■ Problem requirements
Each line from the one containing "You are a GUI" through the final line below must be reproduced exactly, and no others.

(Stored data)
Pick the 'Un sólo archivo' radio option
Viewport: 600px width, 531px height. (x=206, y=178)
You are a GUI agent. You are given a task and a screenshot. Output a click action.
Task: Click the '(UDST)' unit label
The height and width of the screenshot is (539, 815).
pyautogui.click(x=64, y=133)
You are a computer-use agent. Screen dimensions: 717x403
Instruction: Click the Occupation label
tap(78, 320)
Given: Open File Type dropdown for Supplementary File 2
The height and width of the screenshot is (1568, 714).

■ Exercise output
You are a GUI agent. You are given a task and a screenshot. Output a click action.
Task: Click the '(UDST)' unit label
The height and width of the screenshot is (539, 815).
pyautogui.click(x=64, y=133)
You are a computer-use agent. Screen dimensions: 717x403
Instruction: Click the Occupation label
tap(78, 320)
Given: Open File Type dropdown for Supplementary File 2
The height and width of the screenshot is (1568, 714).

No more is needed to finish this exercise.